In order to run the code, you have to prepare top 33% easy-to-learn and top 33% ambiguous samples using this repository. We use the dataset released by https://github.com/shreydesai/calibration. Note that our implementation is based on the implementation provided by this repository
Configure the environments using the below command. Our experiments are done by using python 3.6:
pip install -r requirements.txt
In our proposed MixUp, we first need to apply AUMs on the top 33% easy-to-learn and the top 33% ambiguous samples to filter possibly mis-labeled. Below we provide an example script for applying AUM on SNLI data, to filter out possibly mis-labeled instances on top 33% easy-to-learn samples. Models were trained using a single NVIDIA RTX A6000 48G GPU.
export DEVICE=0
export MODEL="bert-base-uncased"
export TASK="SNLI" # options: SNLI, MNLI, QQP, TwitterPPDB, SWAG, HellaSWAG
export MAX_SEQ_LENGTH=256
if [ $MODEL = "bert-base-uncased" ]; then
BATCH_SIZE=16
LEARNING_RATE=2e-5
WEIGHT_DECAY=0
fi
python3 train.py \
--device $DEVICE \
--model $MODEL \
--task $TASK \
--ckpt_path "ckpt/${TASK}_${MODEL}_easy_threshold.pt" \
--output_path "output/${TASK}_${MODEL}_easy_threshold.json" \
--train_path "calibration_data/${TASK}/train_easy33_bert.tsv" \
--dev_path "calibration_data/${TASK}/dev.tsv" \
--test_path "calibration_data/${TASK}/test.tsv" \
--epochs 3 \
--batch_size $BATCH_SIZE \
--learning_rate $LEARNING_RATE \
--weight_decay $WEIGHT_DECAY \
--max_seq_length $MAX_SEQ_LENGTH \
--do_evaluate \
--do_train \
--threshold_sample
After you finish fine-tuning BERT measuring AUMs on a subset of training samples (by inserting fake data which are samples reassigned their labels to classes that are different from the original labels including non-existing classes), we filter out possibly mis-labeled samples in the most easy-to-learn instances by executing the following scripts.

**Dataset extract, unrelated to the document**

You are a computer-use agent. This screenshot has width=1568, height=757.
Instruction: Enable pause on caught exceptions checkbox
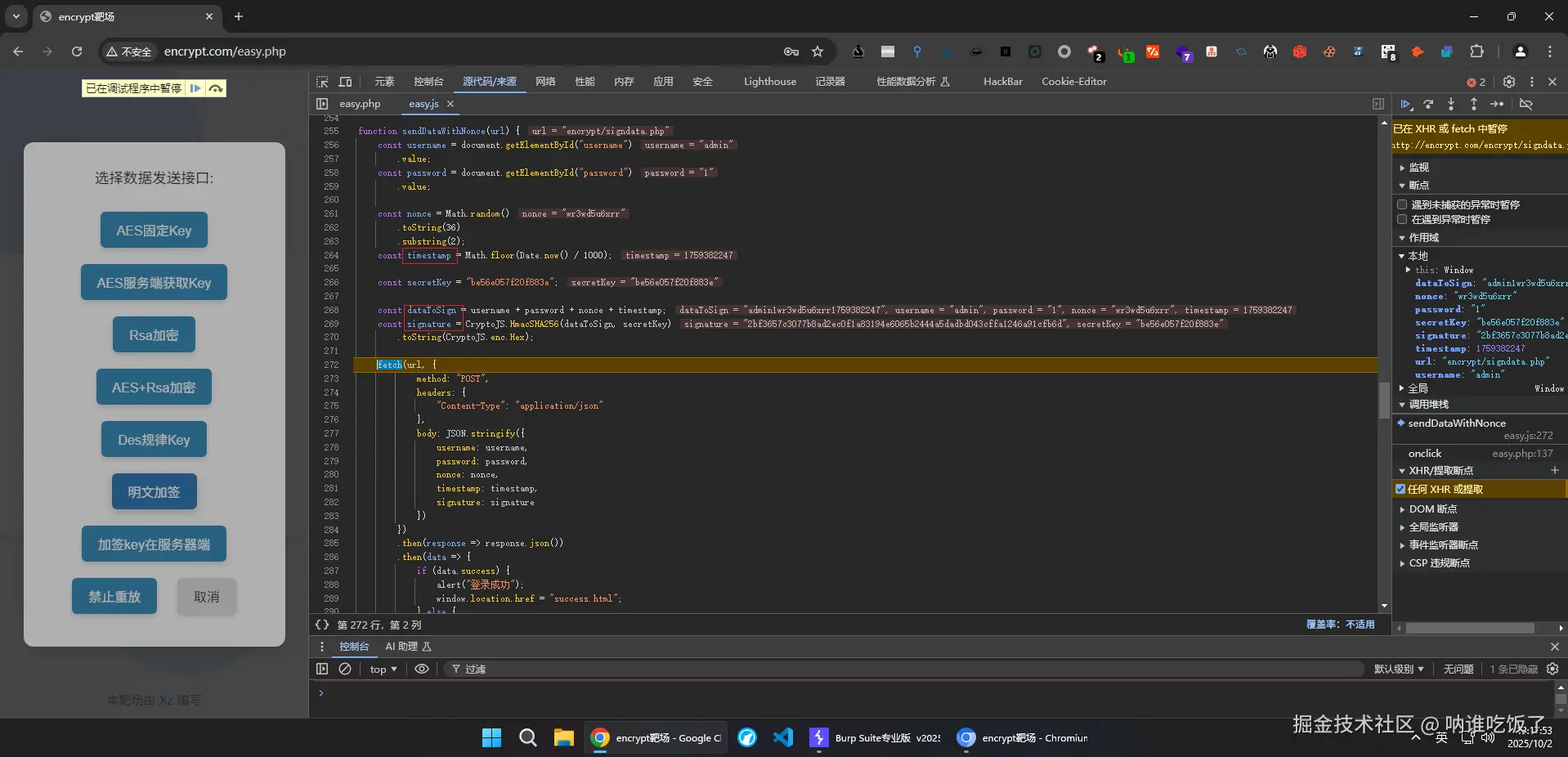pyautogui.click(x=1402, y=219)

python3 refine_dataset_using_threshold_aum.py \
--task SNLI \
--data_type easy #options: ambig, easy \
--model_type bert-base-uncased \
--data_path "calibration_data/${TASK}/train_easy33_bert.tsv" \
--sampling_ratio 0.8
After this process, you will get train_easy33_bert_woMislabeled.tsv file in the calibration_data folder. In our method, we use sampling_ratio as 0.8 for SNLI, 0.8 for QQP, and 0.5 for SWAG.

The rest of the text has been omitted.